Gervasi, whose traits include good footwork and the ability to engineer the offense, said working against big defenders was his biggest challenge.
“The defense here is bigger and stronger than anywhere else that I’ve played,” said Gervasi. “That is something I definitely need to work on is dodging against these bigger poles.
“Definitely trying to get recruited is a big thing. But I just want to improve my game; playing with different styles of players and adapting to situations is definitely what I’m here for, too.”
Gervasi wants to play at a school that has solid academics and a place where he can feel at home. Gervasi is eager to go visit some college campuses and see what fits.
“I want to go to a good school with academics first – somewhere I’ll feel at home and have a good experience at,” he said.
The C2C Spotlight is a big deal for Texas players and a rare chance to compete in a major showcase at home. Many from the Lone Star State circled the event with a big red marker on the calendar. One of those was 2018 attackman Dillon Marino of Wakeland High and C2C Lacrosse.
“Spotlight is a big deal every year because we never have this many coaches in Dallas at the same time,” said Marino. “Usually, we have to go (out of state) to be seen, but it’s nice to being able to stay at home and being seen here.”
The attack position comes naturally to Dillon, who has strong stick skills and makes good decisions when he gets the ball. Marino knows his lax game is solid, but to be recruited by the top colleges his grades are equally important.

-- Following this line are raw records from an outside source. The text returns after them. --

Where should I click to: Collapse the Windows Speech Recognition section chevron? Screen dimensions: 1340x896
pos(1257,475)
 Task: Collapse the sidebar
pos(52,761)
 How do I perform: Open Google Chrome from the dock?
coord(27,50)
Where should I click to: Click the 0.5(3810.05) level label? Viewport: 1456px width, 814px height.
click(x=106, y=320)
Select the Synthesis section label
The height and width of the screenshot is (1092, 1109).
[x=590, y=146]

“Grades are everything,” he said. “If you have the good enough grades and you want to go to a certain school they will get you in there.”
Marino has been working mostly on his speed and agility, trying to polish his dodging.
“I have been working a lot on dodging capabilities and getting the next step in front of everyone else,” he said.
Some of the schools that are on Dillon’s radar are University of Richmond, Colgate, Bucknell. “I’m looking for a smaller school with really small classes, but really good academics.”
Holden Markoff jokes that he wants to be the “Rudy” of lacrosse. At 5-foot-4, Markoff, a 2017 goalie from Episcopal School in Houston TX and C2C Lacrosse, has a dream to play college lacrosse.
“I would love to see myself at a Division I or a Division III school,” said Markoff. “What fits me academically, but to be honest I just want to play lacrosse in college. I’m keeping my options open. I just want to be with a group of guys and play my heart out with somebody.”
Markoff fared very well during the skills and fundamentals session at C2C Spotlight on Saturday. The coaches in attendance watching and running the drills were impressed with how Markoff played.
“I’m really trying to improve on what all the coaches are teaching us,” said Markoff. “It’s awesome to have these college coaches here teaching us stuff, I’m learning a lot of new things and a certain type of art that works better with my style and tweak my stance.
“I’m enjoying having some of the best shooters in the south shooting on me and doing what the coaches told me to do on those shooters.”
With the emergence of the short and stocky type goalies such as Niko Amato and Blaze Riorden from Albany, the chance for Markoff to land a decent DI program is good.
Markoff actually looks up to a player such as Amato and John Galloway from Syracuse and the Rochester Rattlers and John Kemp. “I wear the sweats because of Galloway. I love Niko Amato, shorter guy – I am not as tall as him – but he was fun to watch the way he pushed the ball.”
For Markoff he is working on being a better an all-around netminder. “I want to be able to talk, I want to be able to clear the ball, I want to be fully around everywhere,” he said.
Episcopal Houston struggled last season going 8-9, but having Markoff in cage is going to help propel the Knights in 2016.
“I love this event because it gets a lot of the kids in the south and west who are really good players and probably wouldn’t have a chance to get seen by great schools.” he said. “It brings us here and really shows what the south can do and how we can play.”